Before he could reach them, a screeching sound came to realisation, and there, standing on the top of the mountain, was LabiaGirl. Her appearance, normal, but her pelvis, out of this world. Extreme in size, with what seems to be liquid flowing ferociously, everywhere.

FartBoy instantly recognised her. He lunged forward, and shouted "Mofo! You pushed me into the bloody cave!".

"Sorry boy, I did that to save you. I was trying to look for you all this while. I research, over and over again, to indentify the best method to locate you. And you see the result. I have transformed, son."

The both of them hugged. The gays and lesbians couldn't take such scene. They went and commit sucide.

Thomas was freed from the gripping of threat! He then, live happily ever after. WOOT!

Sunday, August 05, 2007

OMFG Shrek's Dr. EVIL, and Mr Austin Power!!!! Shagman OMFG


Actually, I was suspicious over this for quite some time.
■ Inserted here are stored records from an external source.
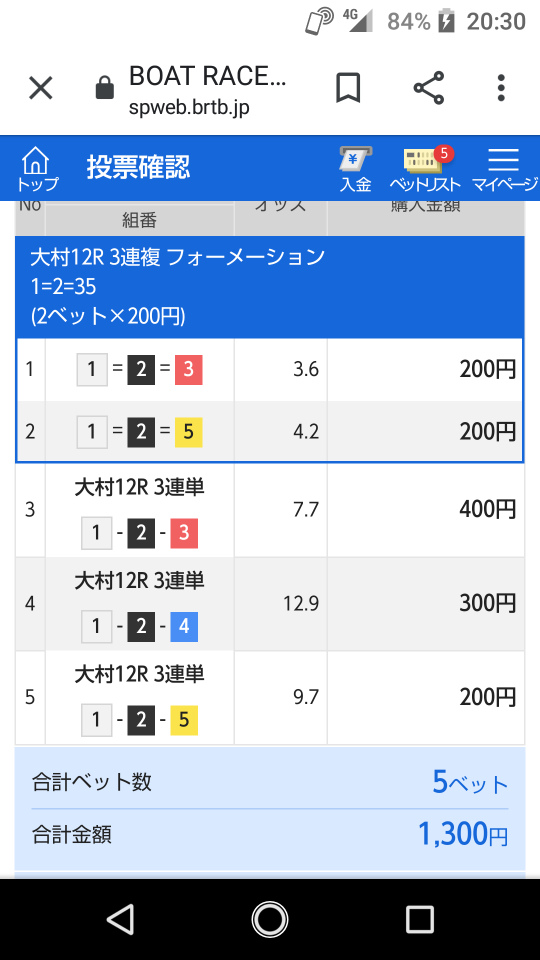Open the 入金 deposit icon
540x960 pixels.
coord(356,169)
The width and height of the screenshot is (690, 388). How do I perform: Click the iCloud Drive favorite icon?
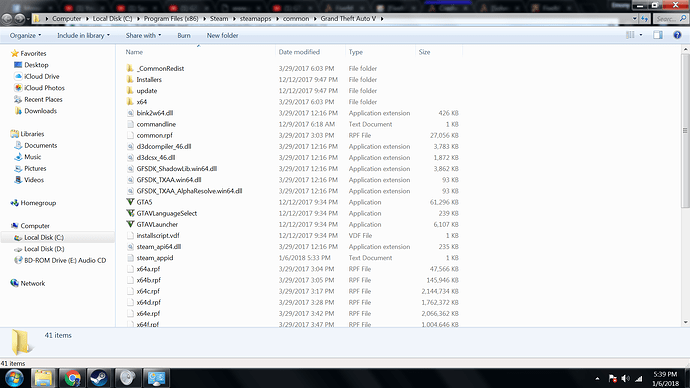(x=18, y=76)
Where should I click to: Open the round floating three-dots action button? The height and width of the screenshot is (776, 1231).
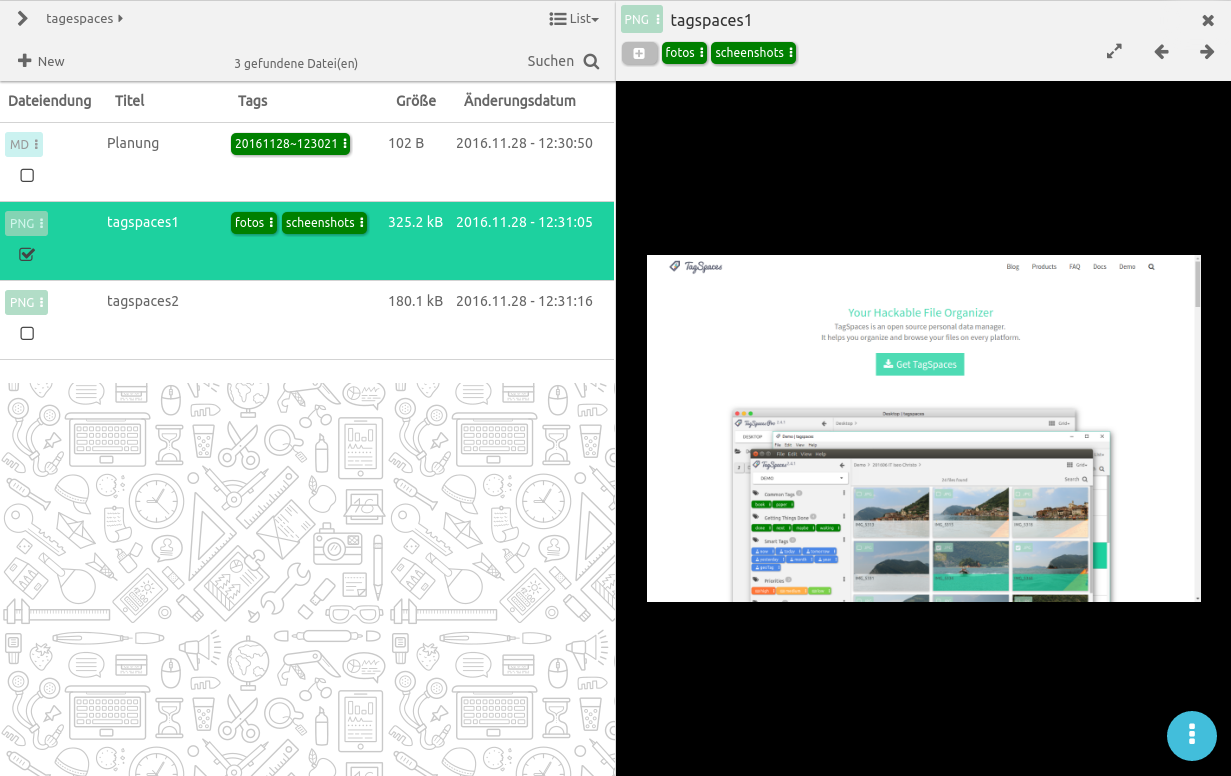click(x=1191, y=735)
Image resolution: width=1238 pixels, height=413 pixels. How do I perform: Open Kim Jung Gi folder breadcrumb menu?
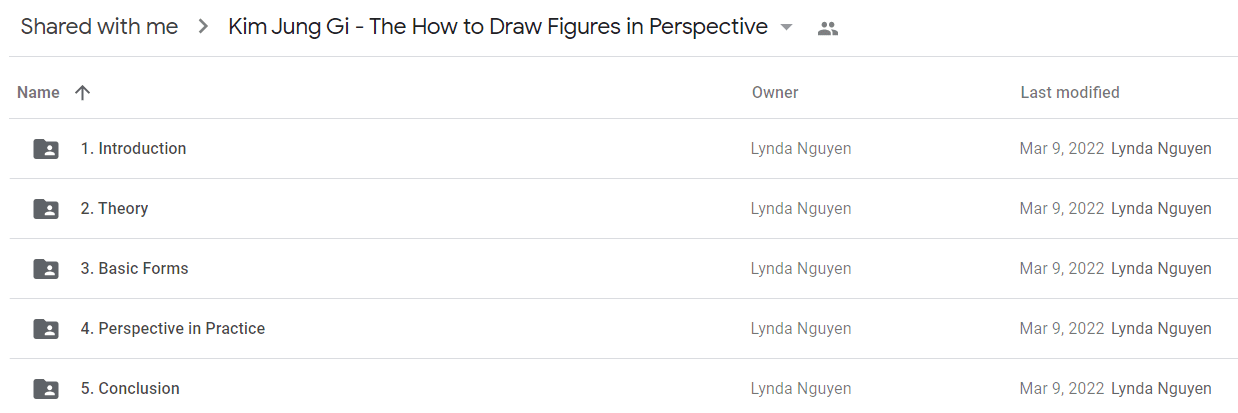pos(510,27)
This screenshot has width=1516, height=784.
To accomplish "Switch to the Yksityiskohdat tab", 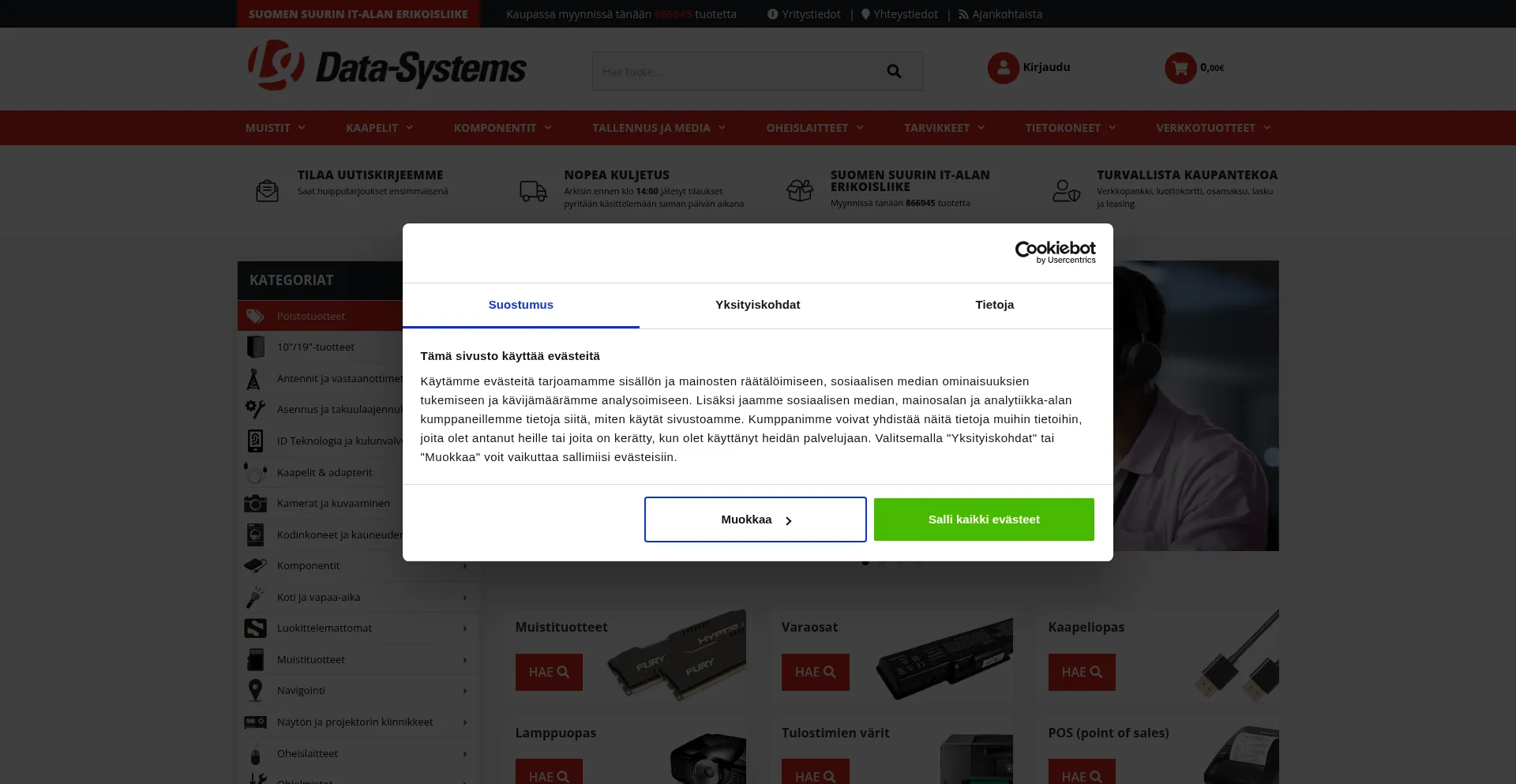I will (758, 305).
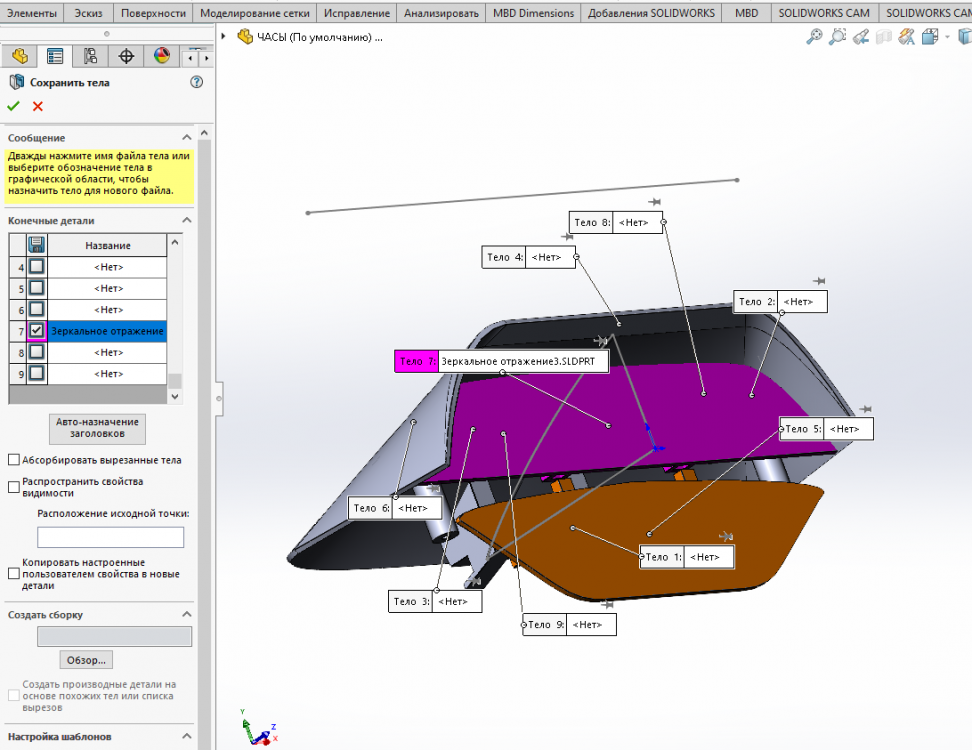This screenshot has height=750, width=972.
Task: Click the 'Авто-назначение заголовков' button
Action: (x=97, y=428)
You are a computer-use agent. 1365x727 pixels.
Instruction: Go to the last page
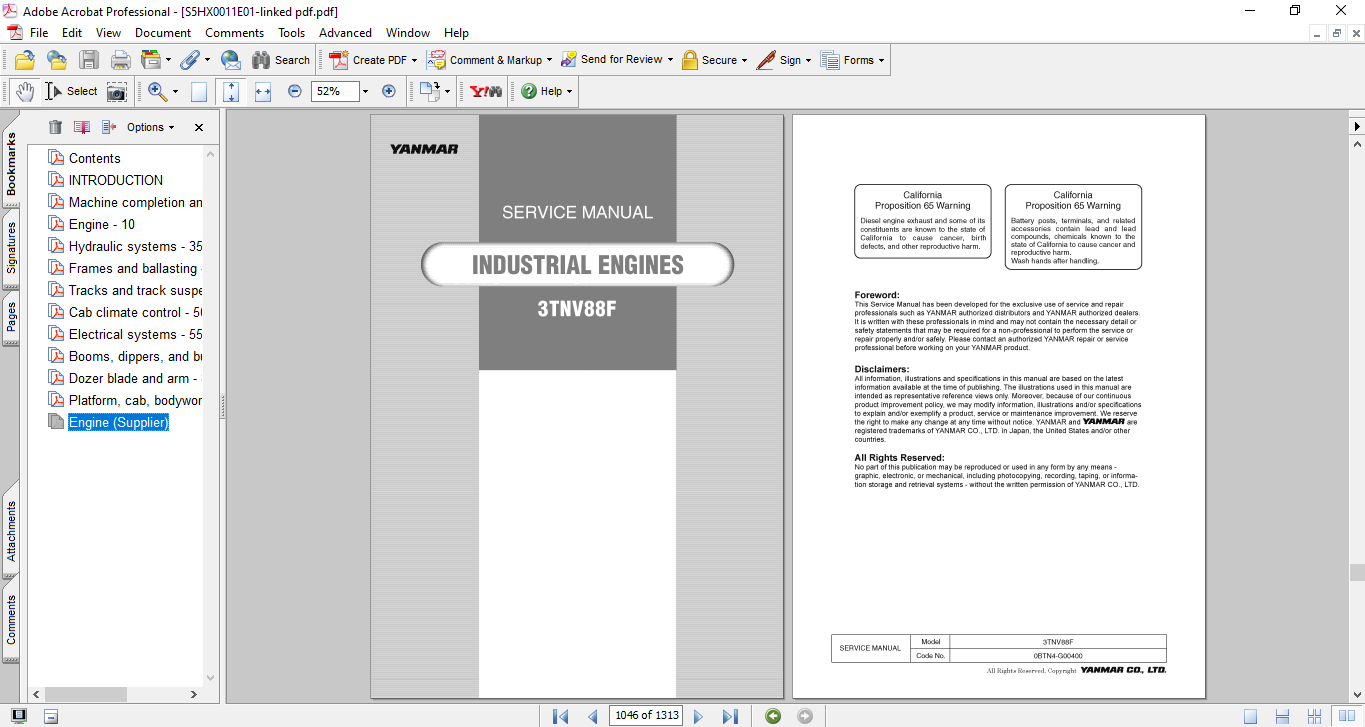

Mike Myer was featured in Ellen Degenerous Show ya see. And I watch that show pretty often. They were talking and talking and this Mike guy, Ellen said he's an actor in Austin Power!

I was like WTF!!! And now, i'm here, to reveal his true, dark indentity. Behold! Your favourite SHREK!


And the voice behind it, Miiiiiiiiiiiiiiiiiiiikkeeeeeeeeeeeeeee MYYYYYYYYYYYYYYeeeeeeeerrrrr!!



Looks familiar? OH YES HE IS!!! BECAUSE, he is the one and only, Dr Evil and Austin Power!! OMG OMG OMG OMG OMG OMG! This show somehow remind me of the ecentric Jasmond!



The cheeky, and dirty Austin Power,


and Dr Evil with his little minion, Mini Me.

So surprised am I, oh yes! Shrek is the two of them. Don't know if i'm looking forward to watching Shrek anymore!

****************************************************************************

Anyway, was in the bus the other day, and there's this dude, I'll just call him Darlie *wink*. He came into the bus, and almost instantly, started shouting indignantly. He was cursing at the guy that, I don't know for what reason, was landing his foot on one of the seat.

Mr Darlie, came shouting "DEI! THIS IS A SEAT YOU NO! WHY YOU PUTTING YOU LEG????? YOU NO BLAIN?"

Then almost instantly after that, i heard him saying "Kanina Singaporeans". I don't know if I heard correctly or not, but I...think....i heard just that. WTF? What has that got to do with Singaporeans?

Anyway, after that, the guy whom he just screamed at, obeyed obediently, albeit, bamboozled by the commotion. He then, took out his handphone and started texting.

Mr Darlie, then, starts again.

"YOU YOU! YOU CALLING YOU FLEN AR? THEY GO WHERE YOU TELL ME? YOU TELL ME!! I GO DOWN! SAY!"

He thought that poor helpless ragged man was calling his gang! What a pathetic ignoramus nincompoop! I couldn't help but to giggle a bit. Then he looked at me. Oh dear, what have I done. And then he looked away and started yabbing away things that sounded like chants.

Jee. Public transport sure is good as hell huh? I mean literally. As good as hell can give.